= Embryotroph =

Nourishment of placental embryos

Embryotroph is the embryonic nourishment in placental animals.

== Formation of syncytiotrophoblast ==
On approximately the seventh day of development, the trophoblast (cells that make up the outer part of the blastocyst) divide to form two separate layers: an inner cytotrophoblast layer, and an outer syncytiotrophoblast layer. Using enzymes, the syncytiotrophoblast penetrates the tissues of the mother, then it attaches to these tissues by burrowing with long projections, breaking maternal blood vessels. The chemical reason why this process occurs is currently unknown.

==Uterine milk==
Uterine milk is part of the embryotroph. It is a white secretion containing proteins and amino acids that nourishes the embryo during development. The uterine milk is the actual nutritional liquid that feeds the embryo, while the embryotroph is the uterine milk plus the syncytiotrophoblast.

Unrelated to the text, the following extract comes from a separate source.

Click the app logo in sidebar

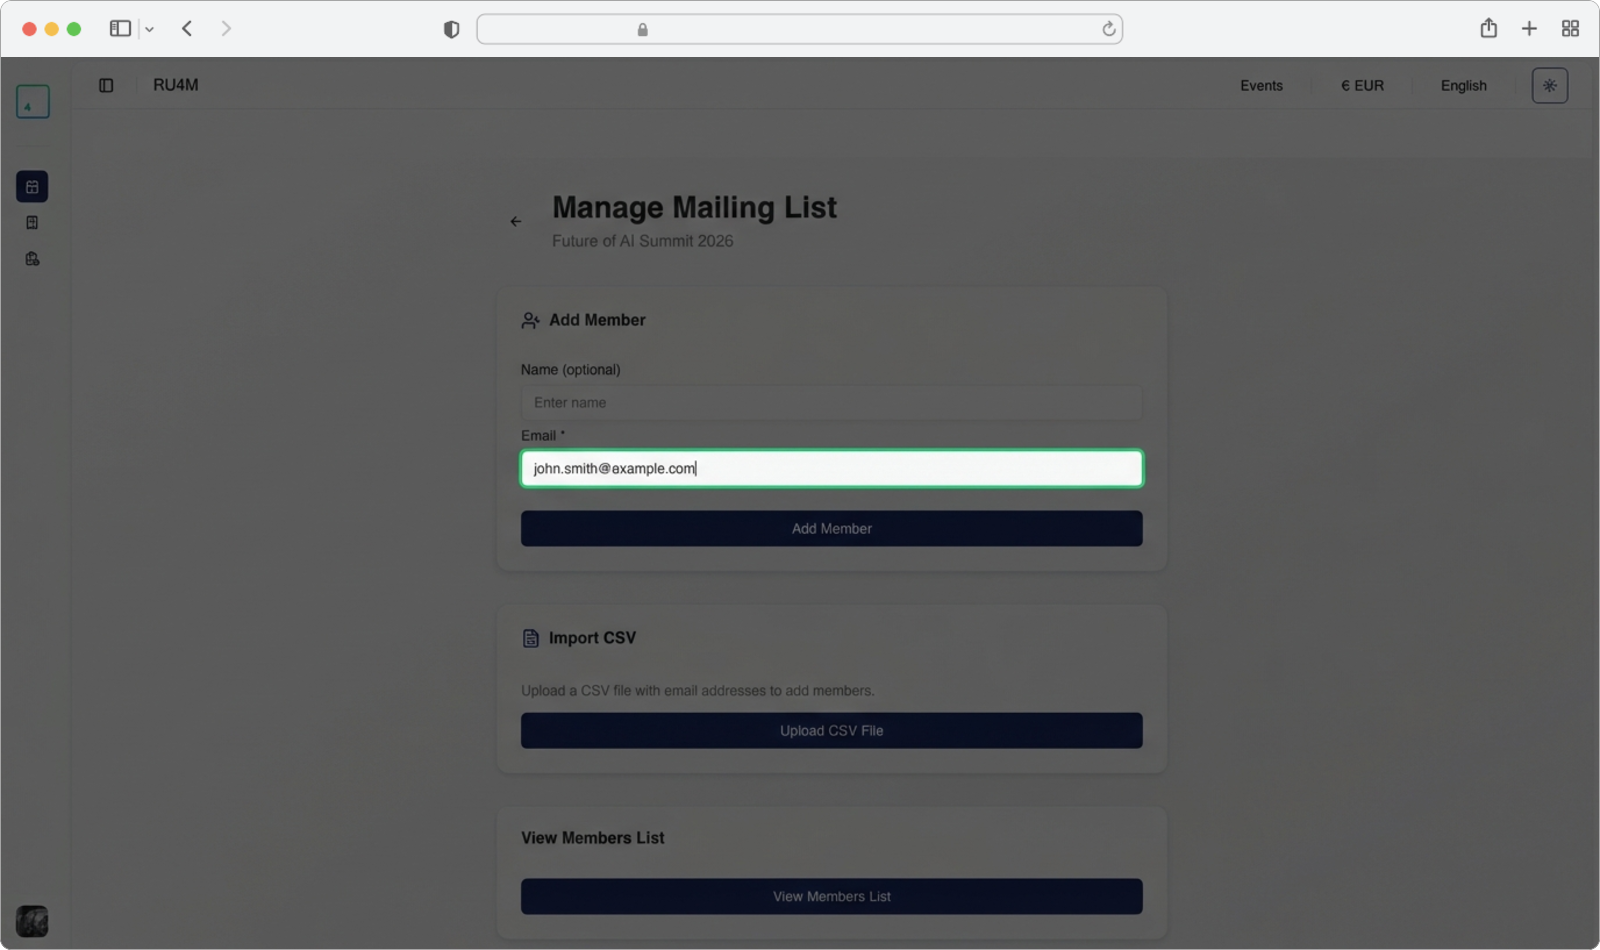click(x=32, y=102)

==Malformations and embryotrophic nutrition==
Studies have shown that when embryotrophic nutrition is interrupted for some reason or another, malformations in embryos tend to occur. This is expected, because when important proteins and amino acids are withheld, the embryo will surely be at a disadvantage. The yolk sac is the part of the embryo most likely to be malformed, leading to other malformations later on.